Now, I’m the first to admit that a piece of software that stands guard over the language is a beguiling idea but each time I see one of those little green vipers squiggling beneath words (or, sometimes, entire tracts), I find I cannot stop my brain from chiming,  from chiming “Garbage In; Garbage Out”.

A recent encounter involved the sentence:  

"He looked around, expecting to see some sort of reinforced glass ticket booth (no doubt employing some sort of microphone and speaker arrangement via which he would tell the lobotomised twat within that he had no intention of donating a brass-farthing) and a queue snaking away from it."
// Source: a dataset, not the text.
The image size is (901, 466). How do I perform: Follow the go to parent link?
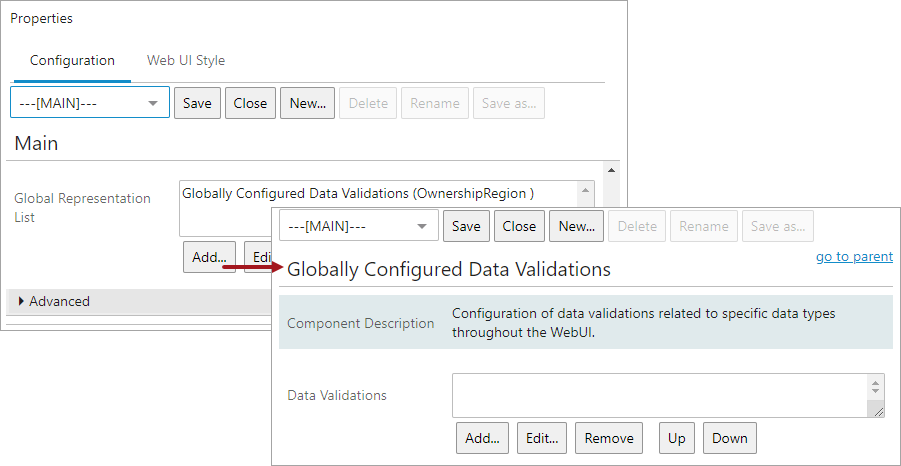tap(854, 257)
According to the infernal machine, the term “had no intention of donating” would be better rendered as “did not intend to donate”.   If anyone reading this believes this would be an improvement on the original, perhaps they would explain but I contend that the former expresses a far more imperative aversion to donating than does the latter. 

Another mysterious command is prompted by this passage:

"Arthur had sat outside the headmaster’s office awaiting his turn and wondering why it was that the great military academy was having to plunder his grammar school for suitable candidates."
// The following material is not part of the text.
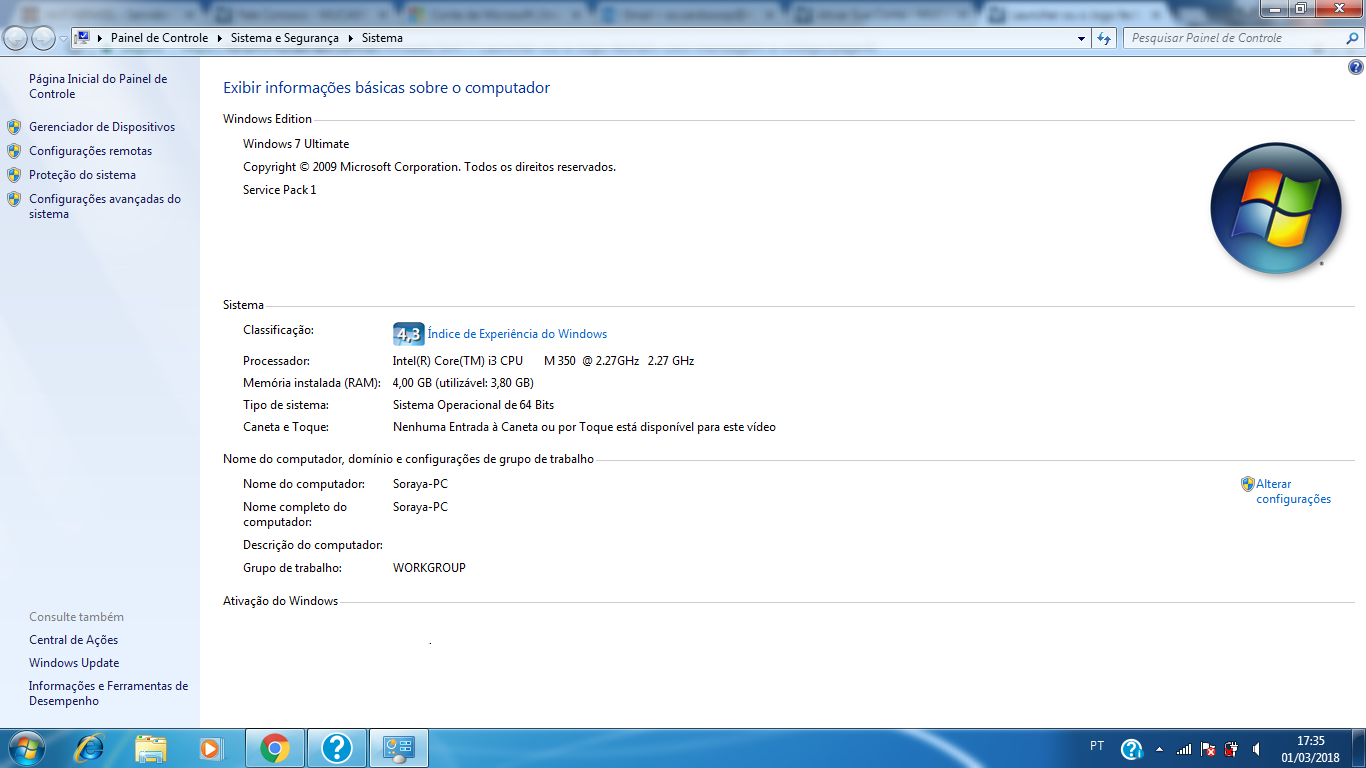The image size is (1366, 768).
Task: Expand the address bar history dropdown
Action: pos(1081,38)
Microsoft apparently takes a dislike to the verb “having” and suggests that I “consider revising”.  I presume it would prefer “had had” rather than “was having” in order to maintain some form of tense consistency with “had sat”.  Why did it not object, therefore, to “awaiting” and “wondering”?

Capricious, the Grammar Checker cannot be accused of not being.  

But then it was, I suppose, designed for office workers and so the language it prefers is formal and structured in a way that fiction need not be.  Indeed, one of the joys of fiction is the encounters we have with an author’s idiosyncratic usage and long may it remain so.

Finally, a little quiz.  Consider the passage below. How many times and where does the Grammar Checker take offence?  No cheating!

“Ready are you? What know you of ready? For eight hundred years have I trained Jedi. My own counsel will I keep on who is to be trained. A Jedi must have the deepest commitment, the most serious mind. This one a long time have I watched. All his life has he looked away... to the future, to the horizon. Never his mind on where he was. Hmm? What he was doing. Hmph. Adventure. Heh. Excitement. Heh. A Jedi craves not these things. You are reckless. Named must your fear be before banish it you can.”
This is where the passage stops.